Illustration of the Xunzi artificial intelligence large language model Photo: njau.edu.cn
A college research team from East China’s Jiangsu Province has recently released China’s first large language model (LLM), a type of artificial intelligence (AI) algorithm that uses deep learning techniques and massively big data sets to help conduct research on Chinese ancient books.
The LLM for ancient books was designed to intelligently process ancient texts, promote innovative development in the research and preservation of Chinese ancient books, enhance the efficiency and quality of the inheritance of traditional Chinese culture, and facilitate deep integration between LLMs and the processing of ancient books.
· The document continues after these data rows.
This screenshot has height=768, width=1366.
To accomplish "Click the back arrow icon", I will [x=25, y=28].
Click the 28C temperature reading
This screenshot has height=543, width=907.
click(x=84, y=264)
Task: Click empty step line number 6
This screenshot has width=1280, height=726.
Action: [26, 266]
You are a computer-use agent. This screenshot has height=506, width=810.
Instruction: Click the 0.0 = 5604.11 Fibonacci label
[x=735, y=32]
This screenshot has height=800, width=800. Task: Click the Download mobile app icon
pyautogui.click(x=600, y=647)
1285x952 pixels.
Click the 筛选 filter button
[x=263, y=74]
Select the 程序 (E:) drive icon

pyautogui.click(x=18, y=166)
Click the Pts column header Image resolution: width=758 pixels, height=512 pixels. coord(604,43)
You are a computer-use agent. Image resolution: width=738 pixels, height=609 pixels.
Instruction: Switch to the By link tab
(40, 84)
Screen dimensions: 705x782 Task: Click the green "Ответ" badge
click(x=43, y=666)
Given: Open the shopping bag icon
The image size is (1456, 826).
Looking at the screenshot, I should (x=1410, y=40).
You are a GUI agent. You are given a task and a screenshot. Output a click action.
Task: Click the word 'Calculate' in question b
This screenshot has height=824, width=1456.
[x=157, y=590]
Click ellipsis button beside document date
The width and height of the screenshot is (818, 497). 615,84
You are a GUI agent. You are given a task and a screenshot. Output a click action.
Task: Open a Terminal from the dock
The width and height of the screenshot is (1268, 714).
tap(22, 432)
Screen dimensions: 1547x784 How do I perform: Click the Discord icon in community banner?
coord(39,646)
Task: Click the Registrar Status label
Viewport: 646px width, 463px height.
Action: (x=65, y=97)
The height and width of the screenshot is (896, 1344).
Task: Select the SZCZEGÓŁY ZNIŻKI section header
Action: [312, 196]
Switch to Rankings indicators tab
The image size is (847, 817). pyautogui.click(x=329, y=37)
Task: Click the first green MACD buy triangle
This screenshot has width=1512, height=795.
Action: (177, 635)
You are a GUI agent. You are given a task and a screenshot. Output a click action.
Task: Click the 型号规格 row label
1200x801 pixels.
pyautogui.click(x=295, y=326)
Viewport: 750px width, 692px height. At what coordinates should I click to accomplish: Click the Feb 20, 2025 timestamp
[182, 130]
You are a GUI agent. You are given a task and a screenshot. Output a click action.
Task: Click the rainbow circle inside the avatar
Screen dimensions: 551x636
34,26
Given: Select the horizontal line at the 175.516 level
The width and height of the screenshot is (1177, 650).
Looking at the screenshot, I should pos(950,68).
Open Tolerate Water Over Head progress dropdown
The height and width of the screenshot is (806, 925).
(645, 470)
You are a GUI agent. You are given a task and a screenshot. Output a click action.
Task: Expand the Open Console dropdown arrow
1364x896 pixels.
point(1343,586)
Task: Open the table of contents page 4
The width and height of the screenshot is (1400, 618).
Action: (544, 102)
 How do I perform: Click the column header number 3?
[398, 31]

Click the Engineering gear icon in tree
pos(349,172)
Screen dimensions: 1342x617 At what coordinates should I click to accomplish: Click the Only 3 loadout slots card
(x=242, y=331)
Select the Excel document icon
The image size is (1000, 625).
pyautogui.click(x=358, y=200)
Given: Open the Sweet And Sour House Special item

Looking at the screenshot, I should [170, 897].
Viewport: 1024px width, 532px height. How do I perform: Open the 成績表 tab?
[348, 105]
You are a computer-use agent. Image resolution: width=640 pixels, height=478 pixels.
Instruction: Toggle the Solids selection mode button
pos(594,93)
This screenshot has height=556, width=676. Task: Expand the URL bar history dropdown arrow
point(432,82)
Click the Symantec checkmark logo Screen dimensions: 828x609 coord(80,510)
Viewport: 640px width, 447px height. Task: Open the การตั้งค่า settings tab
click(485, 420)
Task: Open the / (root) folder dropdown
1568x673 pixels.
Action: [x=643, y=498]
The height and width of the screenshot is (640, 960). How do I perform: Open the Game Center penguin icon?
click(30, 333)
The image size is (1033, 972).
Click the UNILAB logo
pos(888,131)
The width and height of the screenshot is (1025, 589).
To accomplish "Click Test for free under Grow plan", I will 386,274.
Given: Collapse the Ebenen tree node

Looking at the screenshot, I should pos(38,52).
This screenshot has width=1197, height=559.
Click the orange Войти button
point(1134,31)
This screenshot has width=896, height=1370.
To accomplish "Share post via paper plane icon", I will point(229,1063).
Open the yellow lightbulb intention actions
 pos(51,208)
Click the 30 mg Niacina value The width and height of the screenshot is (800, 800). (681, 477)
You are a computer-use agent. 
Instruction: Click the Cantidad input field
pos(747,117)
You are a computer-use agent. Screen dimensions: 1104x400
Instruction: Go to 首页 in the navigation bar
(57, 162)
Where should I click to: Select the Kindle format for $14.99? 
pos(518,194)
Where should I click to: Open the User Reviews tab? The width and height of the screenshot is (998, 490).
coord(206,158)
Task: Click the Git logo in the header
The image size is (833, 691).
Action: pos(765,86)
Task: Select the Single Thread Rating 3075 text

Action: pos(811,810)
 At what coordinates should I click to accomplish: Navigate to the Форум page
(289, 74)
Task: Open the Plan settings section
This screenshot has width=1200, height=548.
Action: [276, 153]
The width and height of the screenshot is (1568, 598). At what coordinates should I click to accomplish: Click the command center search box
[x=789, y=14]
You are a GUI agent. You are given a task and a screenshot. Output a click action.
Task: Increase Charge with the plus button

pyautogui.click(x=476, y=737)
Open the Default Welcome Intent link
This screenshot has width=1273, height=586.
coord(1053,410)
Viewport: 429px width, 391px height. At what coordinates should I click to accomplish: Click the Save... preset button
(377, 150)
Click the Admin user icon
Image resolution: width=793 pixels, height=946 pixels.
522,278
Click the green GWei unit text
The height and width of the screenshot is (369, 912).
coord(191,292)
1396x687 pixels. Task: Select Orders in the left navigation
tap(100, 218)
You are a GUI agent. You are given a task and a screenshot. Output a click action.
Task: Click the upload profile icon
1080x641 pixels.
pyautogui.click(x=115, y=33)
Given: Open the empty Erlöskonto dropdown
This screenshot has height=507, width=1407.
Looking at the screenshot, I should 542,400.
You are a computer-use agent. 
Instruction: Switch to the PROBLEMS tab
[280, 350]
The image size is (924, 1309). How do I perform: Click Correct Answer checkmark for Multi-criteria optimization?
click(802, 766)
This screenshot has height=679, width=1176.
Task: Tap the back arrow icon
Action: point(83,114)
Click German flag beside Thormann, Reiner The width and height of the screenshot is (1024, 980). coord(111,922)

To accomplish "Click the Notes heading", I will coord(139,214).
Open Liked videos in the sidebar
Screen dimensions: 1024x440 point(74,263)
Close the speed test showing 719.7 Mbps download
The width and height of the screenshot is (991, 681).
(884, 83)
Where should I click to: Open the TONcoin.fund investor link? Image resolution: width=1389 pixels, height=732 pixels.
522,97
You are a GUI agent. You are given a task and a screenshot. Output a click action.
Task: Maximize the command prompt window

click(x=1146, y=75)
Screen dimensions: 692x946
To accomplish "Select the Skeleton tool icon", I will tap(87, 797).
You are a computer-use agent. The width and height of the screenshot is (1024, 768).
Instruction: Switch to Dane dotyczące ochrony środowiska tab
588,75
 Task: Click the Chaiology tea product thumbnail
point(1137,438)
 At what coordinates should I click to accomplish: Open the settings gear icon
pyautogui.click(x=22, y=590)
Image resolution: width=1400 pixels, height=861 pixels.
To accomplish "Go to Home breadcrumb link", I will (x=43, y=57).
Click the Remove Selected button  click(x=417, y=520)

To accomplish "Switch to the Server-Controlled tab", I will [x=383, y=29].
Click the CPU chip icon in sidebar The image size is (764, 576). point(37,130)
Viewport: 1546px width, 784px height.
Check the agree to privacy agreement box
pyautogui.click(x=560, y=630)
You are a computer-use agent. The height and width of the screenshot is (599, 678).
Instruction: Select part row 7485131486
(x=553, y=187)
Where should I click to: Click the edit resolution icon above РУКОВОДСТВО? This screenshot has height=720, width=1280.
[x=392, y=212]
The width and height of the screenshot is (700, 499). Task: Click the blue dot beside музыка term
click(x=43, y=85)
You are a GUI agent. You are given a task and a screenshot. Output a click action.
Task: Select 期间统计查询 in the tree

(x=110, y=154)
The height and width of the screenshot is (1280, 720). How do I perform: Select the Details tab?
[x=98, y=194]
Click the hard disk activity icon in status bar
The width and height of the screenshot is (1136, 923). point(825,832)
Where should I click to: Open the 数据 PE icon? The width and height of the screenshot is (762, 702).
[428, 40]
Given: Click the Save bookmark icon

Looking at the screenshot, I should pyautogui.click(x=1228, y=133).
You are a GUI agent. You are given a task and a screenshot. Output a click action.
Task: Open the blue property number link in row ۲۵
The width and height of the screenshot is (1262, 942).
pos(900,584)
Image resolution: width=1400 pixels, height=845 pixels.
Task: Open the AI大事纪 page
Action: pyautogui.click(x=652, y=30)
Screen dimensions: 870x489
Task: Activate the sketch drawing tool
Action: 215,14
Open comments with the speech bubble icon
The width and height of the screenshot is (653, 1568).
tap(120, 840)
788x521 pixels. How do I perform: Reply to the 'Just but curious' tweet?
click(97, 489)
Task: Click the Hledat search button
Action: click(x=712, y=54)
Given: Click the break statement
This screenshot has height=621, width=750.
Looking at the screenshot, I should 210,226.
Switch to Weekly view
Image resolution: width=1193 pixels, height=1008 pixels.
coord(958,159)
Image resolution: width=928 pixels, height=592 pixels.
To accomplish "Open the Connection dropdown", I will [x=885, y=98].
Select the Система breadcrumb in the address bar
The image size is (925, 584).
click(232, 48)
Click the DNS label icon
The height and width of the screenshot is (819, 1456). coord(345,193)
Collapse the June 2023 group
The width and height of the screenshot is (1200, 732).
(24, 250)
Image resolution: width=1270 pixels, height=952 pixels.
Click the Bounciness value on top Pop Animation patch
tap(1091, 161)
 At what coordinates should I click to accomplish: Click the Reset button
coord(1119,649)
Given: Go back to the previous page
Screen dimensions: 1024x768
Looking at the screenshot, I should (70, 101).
The LLM “Xunzi,” named after Xun Zi, one of the most famous philosophers in ancient China for his Confucian classic Xunzi, contains the vast majority of Chinese ancient books and documents including the collections of the “Complete Library in Four Sections” or “Siku Quanshu,” with a large-scale corpus of over 2 billion Chinese characters and words.
The research on Chinese traditional classics is a painstaking and laborious work even for scholars and experts, let alone for average learners. Thus, translating ancient texts into modern Chinese is one of its most important functions, Wang Dongbo, professor from College of Information Management of Nanjing Agricultural University in Nanjing, Jiangsu, who led the research team told the Global Times.
With the model, researchers can swiftly summarize the ancient texts and know about the themes of the ancient books. The model can also extract key information from the ancient texts, such as characters, events and places, to sort out the information with efficiency.
Besides, the model can also automatically generate ancient poems that comply with grammar and prosody rules with the prompts the users give to it to provide inspiration for poetry lovers. It can also precisely translate ancient texts into modern Chinese to help researchers understand the original meaning and connotation of ancient texts.
Led by Wang, the research team has been working in the area of digitization of ancient books and documents for a decade. Supported by the presence of the university’s strong computing power and based on the application scenarios provided by Zhonghua Book Company, the research team accomplished China’s first open-source LLM for ancient texts in AI.
The LLM has been published on websites such as github.com and modelscope.cn as open-source software, allowing users to download and use it for free.
"We trained Xunzi using big data built on ancient books which can be obtained for free on the internet just like the way OpenAI trained ChatGPT. Although we spent great effort, labor force and money into it, we still share it for free with the aim to encourage more people to study and pay attention to traditional Chinese culture,” Wang said.